Document passage:
This is from Jean Debord's fbmath lib. http://sourceforge.net/projects/fbmath/
 I had only to rearrange the DIM lines to make it work to QB. The test code is mine.
Code:

DECLARE SUB lineq (a() AS DOUBLE, b() AS DOUBLE, det AS DOUBLE)
CONST MatErrDim = -3
' Non-compatible dimensions

' ------------------------------------------------------------------
' Machine-dependent constant
' ------------------------------------------------------------------

CONST MachEp = 2.220446049250313D-16
' Floating point precision: 2^(-52)

' ------------------------------------------------------------------
' Global variable
' ------------------------------------------------------------------

COMMON SHARED errcode AS INTEGER
' Error code from the latest function evaluation

' ******************************************************************
DATA 3.4,2.5,4.1,3.2
DATA 1.9,3.1
DIM det AS DOUBLE
DIM a(1, 1) AS DOUBLE
DIM b(1) AS DOUBLE
DIM i AS INTEGER, j AS INTEGER
FOR i = 0 TO 1
  FOR j = 0 TO 1
    READ a(i, j)
NEXT j, i
FOR i = 0 TO 1
  READ b(i)
NEXT

lineq a(), b(), det
IF errcode <> 0 THEN
  PRINT "error "; errcode
ELSE
 PRINT "results"
 FOR i = 0 TO 1
   PRINT b(i)
 NEXT
 PRINT "determinant "; det
END IF


SUB lineq (a() AS DOUBLE, b() AS DOUBLE, det AS DOUBLE)

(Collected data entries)
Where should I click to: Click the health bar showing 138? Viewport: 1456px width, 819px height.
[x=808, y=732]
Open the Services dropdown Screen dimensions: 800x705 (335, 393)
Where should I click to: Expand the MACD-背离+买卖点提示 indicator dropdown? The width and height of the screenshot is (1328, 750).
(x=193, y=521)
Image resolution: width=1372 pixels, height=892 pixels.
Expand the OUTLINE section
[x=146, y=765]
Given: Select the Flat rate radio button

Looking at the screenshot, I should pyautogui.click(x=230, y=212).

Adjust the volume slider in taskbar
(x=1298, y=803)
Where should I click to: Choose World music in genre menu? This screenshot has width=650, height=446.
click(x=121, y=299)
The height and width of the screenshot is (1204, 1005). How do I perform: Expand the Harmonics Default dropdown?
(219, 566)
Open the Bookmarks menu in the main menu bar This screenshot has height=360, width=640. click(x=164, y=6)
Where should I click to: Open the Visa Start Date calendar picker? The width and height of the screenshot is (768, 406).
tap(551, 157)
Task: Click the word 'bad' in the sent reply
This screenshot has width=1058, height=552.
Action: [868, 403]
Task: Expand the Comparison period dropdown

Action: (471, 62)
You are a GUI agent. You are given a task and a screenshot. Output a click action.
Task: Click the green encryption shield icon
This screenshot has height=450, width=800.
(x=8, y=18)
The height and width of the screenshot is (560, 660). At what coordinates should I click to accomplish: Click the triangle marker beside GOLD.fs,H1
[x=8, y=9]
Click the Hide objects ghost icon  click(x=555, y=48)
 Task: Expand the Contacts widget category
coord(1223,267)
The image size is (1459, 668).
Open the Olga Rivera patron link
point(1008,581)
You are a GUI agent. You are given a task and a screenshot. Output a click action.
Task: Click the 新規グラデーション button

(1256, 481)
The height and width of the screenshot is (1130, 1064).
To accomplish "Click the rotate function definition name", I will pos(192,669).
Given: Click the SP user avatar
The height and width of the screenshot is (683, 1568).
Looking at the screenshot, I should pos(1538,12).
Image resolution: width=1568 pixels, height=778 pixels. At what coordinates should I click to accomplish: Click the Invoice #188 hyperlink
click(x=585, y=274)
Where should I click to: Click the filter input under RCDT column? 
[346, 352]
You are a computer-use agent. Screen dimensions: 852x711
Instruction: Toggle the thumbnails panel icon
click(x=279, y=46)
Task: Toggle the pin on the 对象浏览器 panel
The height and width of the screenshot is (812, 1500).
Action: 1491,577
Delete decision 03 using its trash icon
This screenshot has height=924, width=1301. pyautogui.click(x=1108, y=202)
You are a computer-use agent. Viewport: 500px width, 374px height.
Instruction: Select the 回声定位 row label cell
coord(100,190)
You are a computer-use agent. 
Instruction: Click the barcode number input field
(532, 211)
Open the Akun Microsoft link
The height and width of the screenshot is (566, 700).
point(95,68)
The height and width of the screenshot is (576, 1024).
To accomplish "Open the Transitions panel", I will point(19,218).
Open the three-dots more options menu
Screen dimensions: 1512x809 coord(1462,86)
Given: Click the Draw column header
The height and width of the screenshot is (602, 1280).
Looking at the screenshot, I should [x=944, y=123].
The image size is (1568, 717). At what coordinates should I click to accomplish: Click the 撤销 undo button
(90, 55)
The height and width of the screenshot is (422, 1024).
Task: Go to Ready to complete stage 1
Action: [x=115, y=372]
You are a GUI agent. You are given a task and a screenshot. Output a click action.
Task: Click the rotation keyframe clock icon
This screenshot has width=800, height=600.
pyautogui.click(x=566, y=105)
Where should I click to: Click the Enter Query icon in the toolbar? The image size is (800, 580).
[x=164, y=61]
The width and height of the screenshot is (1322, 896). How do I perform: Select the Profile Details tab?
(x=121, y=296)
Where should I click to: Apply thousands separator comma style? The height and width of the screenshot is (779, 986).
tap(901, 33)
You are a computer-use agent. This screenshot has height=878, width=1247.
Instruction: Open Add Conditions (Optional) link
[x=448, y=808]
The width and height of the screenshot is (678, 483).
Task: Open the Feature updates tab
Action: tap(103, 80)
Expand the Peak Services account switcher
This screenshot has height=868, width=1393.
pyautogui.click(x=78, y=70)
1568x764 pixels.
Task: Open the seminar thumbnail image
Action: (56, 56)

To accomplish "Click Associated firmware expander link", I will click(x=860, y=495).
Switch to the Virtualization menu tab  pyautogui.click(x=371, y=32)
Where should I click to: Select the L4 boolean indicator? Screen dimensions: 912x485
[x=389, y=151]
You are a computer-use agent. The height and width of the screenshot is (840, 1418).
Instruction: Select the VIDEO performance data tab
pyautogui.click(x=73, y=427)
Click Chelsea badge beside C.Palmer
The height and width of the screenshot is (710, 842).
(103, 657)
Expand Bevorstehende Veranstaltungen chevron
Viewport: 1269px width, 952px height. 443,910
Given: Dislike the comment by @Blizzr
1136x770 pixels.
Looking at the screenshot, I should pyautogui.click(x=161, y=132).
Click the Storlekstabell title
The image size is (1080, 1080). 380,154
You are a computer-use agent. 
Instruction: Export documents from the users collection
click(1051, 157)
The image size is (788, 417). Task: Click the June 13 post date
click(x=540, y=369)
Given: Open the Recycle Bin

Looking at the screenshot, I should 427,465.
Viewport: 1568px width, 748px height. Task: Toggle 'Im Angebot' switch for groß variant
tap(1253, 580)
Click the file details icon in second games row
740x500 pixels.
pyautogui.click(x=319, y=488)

Exercise aim: Reproduce the entire QBasic linear-equation post word for word, with every line of its code included.

Complete output:
This is from Jean Debord's fbmath lib. http://sourceforge.net/projects/fbmath/
 I had only to rearrange the DIM lines to make it work to QB. The test code is mine.
Code:

DECLARE SUB lineq (a() AS DOUBLE, b() AS DOUBLE, det AS DOUBLE)
CONST MatErrDim = -3
' Non-compatible dimensions

' ------------------------------------------------------------------
' Machine-dependent constant
' ------------------------------------------------------------------

CONST MachEp = 2.220446049250313D-16
' Floating point precision: 2^(-52)

' ------------------------------------------------------------------
' Global variable
' ------------------------------------------------------------------

COMMON SHARED errcode AS INTEGER
' Error code from the latest function evaluation

' ******************************************************************
DATA 3.4,2.5,4.1,3.2
DATA 1.9,3.1
DIM det AS DOUBLE
DIM a(1, 1) AS DOUBLE
DIM b(1) AS DOUBLE
DIM i AS INTEGER, j AS INTEGER
FOR i = 0 TO 1
  FOR j = 0 TO 1
    READ a(i, j)
NEXT j, i
FOR i = 0 TO 1
  READ b(i)
NEXT

lineq a(), b(), det
IF errcode <> 0 THEN
  PRINT "error "; errcode
ELSE
 PRINT "results"
 FOR i = 0 TO 1
   PRINT b(i)
 NEXT
 PRINT "determinant "; det
END IF


SUB lineq (a() AS DOUBLE, b() AS DOUBLE, det AS DOUBLE)